**What the task requires**
Render the lines of the entries from the line containing "Task: Click ticket icon in supcio row" through the line containing "[x=748, y=37]" as a numbered list, leaving out blank lines.

* * * * *

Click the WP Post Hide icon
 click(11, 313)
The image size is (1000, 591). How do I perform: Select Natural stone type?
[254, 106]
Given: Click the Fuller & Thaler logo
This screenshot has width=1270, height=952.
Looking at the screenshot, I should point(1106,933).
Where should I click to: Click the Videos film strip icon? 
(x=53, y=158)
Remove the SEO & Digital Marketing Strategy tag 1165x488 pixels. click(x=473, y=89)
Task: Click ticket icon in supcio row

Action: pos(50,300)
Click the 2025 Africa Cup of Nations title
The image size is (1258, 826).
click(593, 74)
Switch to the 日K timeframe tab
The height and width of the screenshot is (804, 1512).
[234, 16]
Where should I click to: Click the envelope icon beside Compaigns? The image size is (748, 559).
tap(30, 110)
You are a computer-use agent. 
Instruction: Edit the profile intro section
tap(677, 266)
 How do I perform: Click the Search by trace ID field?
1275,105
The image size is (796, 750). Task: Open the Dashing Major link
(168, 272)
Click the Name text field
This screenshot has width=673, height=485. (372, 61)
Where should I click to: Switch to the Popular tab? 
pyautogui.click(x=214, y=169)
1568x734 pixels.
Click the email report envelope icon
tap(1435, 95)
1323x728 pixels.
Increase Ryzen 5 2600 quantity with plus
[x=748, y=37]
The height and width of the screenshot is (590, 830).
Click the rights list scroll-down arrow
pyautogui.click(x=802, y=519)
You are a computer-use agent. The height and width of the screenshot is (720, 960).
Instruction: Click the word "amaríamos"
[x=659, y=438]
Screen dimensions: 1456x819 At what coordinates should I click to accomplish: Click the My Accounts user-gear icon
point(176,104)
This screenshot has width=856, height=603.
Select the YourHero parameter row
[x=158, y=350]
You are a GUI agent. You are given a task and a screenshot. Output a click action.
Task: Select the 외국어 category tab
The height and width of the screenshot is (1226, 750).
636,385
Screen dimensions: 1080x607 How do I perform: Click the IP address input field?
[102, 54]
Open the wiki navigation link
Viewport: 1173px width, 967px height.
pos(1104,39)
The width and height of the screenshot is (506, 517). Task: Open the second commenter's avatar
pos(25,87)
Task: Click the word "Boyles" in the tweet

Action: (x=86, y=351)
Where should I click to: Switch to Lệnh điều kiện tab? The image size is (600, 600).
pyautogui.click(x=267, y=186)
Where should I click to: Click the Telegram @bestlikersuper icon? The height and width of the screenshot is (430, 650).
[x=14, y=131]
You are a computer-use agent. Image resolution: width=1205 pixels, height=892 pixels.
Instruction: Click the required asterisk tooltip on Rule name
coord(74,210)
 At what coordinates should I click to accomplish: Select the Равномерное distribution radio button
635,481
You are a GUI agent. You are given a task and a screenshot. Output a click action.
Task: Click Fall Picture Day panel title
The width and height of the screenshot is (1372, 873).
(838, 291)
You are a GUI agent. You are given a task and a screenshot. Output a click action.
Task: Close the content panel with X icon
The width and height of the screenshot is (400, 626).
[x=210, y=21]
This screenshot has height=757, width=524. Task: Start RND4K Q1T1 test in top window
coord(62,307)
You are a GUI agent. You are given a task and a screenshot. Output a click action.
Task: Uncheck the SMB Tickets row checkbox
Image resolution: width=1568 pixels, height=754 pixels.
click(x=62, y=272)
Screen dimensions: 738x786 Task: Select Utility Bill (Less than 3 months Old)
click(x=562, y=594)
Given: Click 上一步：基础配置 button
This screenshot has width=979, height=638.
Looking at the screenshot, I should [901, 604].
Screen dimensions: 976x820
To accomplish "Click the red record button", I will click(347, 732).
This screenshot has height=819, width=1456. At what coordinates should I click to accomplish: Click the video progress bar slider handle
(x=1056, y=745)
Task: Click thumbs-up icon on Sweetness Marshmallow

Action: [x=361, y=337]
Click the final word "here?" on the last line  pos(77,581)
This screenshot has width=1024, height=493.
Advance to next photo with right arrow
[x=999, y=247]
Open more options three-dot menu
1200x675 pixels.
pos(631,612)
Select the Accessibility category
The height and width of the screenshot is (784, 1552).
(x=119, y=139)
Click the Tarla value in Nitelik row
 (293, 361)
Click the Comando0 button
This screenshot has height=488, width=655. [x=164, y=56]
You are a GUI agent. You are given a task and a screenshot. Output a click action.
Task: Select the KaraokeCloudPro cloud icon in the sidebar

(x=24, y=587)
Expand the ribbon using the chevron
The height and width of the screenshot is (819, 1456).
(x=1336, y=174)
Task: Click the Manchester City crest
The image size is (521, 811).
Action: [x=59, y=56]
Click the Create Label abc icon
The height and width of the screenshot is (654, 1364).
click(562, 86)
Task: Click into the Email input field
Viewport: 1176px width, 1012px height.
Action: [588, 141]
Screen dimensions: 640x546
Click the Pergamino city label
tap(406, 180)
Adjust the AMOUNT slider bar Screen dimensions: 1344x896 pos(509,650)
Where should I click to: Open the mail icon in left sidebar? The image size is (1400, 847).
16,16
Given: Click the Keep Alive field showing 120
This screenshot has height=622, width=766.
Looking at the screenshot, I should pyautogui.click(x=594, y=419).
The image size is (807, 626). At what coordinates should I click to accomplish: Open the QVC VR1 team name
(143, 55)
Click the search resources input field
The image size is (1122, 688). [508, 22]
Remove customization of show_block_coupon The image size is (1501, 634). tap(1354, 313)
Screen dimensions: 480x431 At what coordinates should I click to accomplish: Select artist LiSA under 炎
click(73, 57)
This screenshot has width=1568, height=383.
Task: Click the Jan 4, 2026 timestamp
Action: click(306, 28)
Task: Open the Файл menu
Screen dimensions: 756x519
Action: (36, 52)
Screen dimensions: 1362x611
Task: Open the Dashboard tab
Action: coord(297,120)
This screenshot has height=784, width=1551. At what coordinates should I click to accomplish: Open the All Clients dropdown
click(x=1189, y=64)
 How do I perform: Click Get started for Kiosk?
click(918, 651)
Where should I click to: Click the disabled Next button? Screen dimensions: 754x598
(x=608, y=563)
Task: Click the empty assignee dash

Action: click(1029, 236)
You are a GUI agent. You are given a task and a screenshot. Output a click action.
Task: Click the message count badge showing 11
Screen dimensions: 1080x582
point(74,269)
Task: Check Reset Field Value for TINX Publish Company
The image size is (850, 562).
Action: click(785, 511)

* * * * *

**Exercise answer**
1. Task: Click ticket icon in supcio row
2. Action: pos(50,300)
3. Click the 2025 Africa Cup of Nations title
4. The image size is (1258, 826).
5. click(593, 74)
6. Switch to the 日K timeframe tab
7. The height and width of the screenshot is (804, 1512).
8. [234, 16]
9. Where should I click to: Click the envelope icon beside Compaigns? The image size is (748, 559).
10. tap(30, 110)
11. You are a computer-use agent. 
12. Instruction: Edit the profile intro section
13. tap(677, 266)
14.  How do I perform: Click the Search by trace ID field?
15. 1275,105
16. The image size is (796, 750). Task: Open the Dashing Major link
17. (168, 272)
18. Click the Name text field
19. This screenshot has width=673, height=485. (372, 61)
20. Where should I click to: Switch to the Popular tab? 
21. pyautogui.click(x=214, y=169)
22. 1568x734 pixels.
23. Click the email report envelope icon
24. tap(1435, 95)
25. 1323x728 pixels.
26. Increase Ryzen 5 2600 quantity with plus
27. [x=748, y=37]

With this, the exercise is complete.